3. WHAT WAS WITH THE RANDOS WHO LEFT SHIPWRECKED JAMIE & CLAIRE ON THE BEACH WTF
Literally, they walk up, ask if everyone’s alright, inform Jamie and Claire that they’re in Georgia, and then as J&C are all “WHOA,” THEY WANDER OFF. NO. THAT IS NOT HOW YOU RESPOND TO FINDING SHIPWRECKED PEOPLE ON YOUR BEACH. “Hey, I gave them directions??!!”
4. Why Is Jamie Back in a Manbob?
Supposedly he’d had his hair cut in prison right before season 1 starts. But now it’s 20 years later and his hair is… still in a Poldark-esque manbob?
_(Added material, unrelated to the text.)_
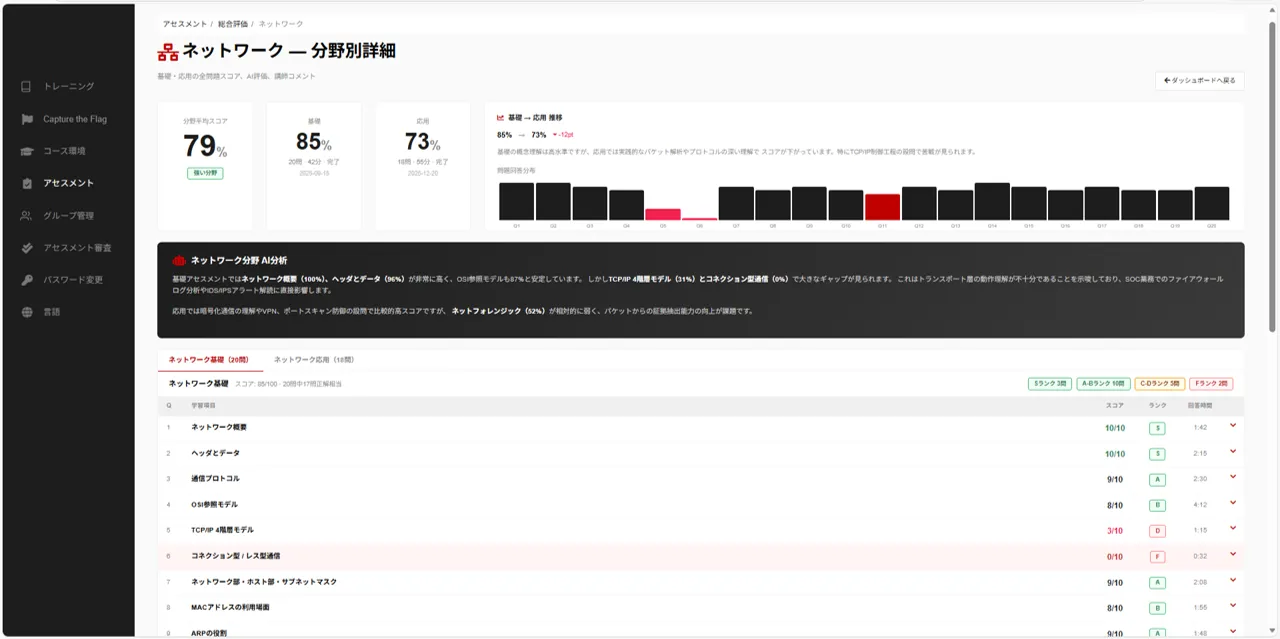The height and width of the screenshot is (639, 1280).
Task: Expand the コネクション型/レス型通信 row chevron
Action: [x=1233, y=555]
Why?
4. Yeah, Margaret Thatcher Cosplay Hair
And saving the best for last…
WHAT THE HELL HAPPENED WITH GEILIS’* WIG AT THE GOVERNORS BALL OH MY GOD
NO, WOMEN DID NOT WEAR FULL WIGS IN THE 18TH CENTURY. IF THEY DID, THEY TRIED TO HIDE THE FACT BY WORKING THEIR OWN HAIR INTO. Instead, they wore hairpieces — a lot of them! But they did not go Consciously Artificial the way men did.
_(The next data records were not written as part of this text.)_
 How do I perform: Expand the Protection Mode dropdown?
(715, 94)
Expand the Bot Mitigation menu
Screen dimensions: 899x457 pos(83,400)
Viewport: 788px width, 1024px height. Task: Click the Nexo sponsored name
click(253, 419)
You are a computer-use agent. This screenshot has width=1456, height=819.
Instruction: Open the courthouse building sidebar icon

I know, it’s a quibble. But beyond that, WHY DOES THIS LOOK LIKE THE BASTARD LOVE CHILD OF A MAN’S WIG AND A BICHON FRISE (yes, a real 18th-century women’s hairstyle; yes, like the dog)? WHY? HOW? CAN SOMEONE GIVE ME THEIR ADDRESS AND I WILL SEND THEM A COPY OF MY BOOK?
Any costuming things stand out to you in Outlander season 3?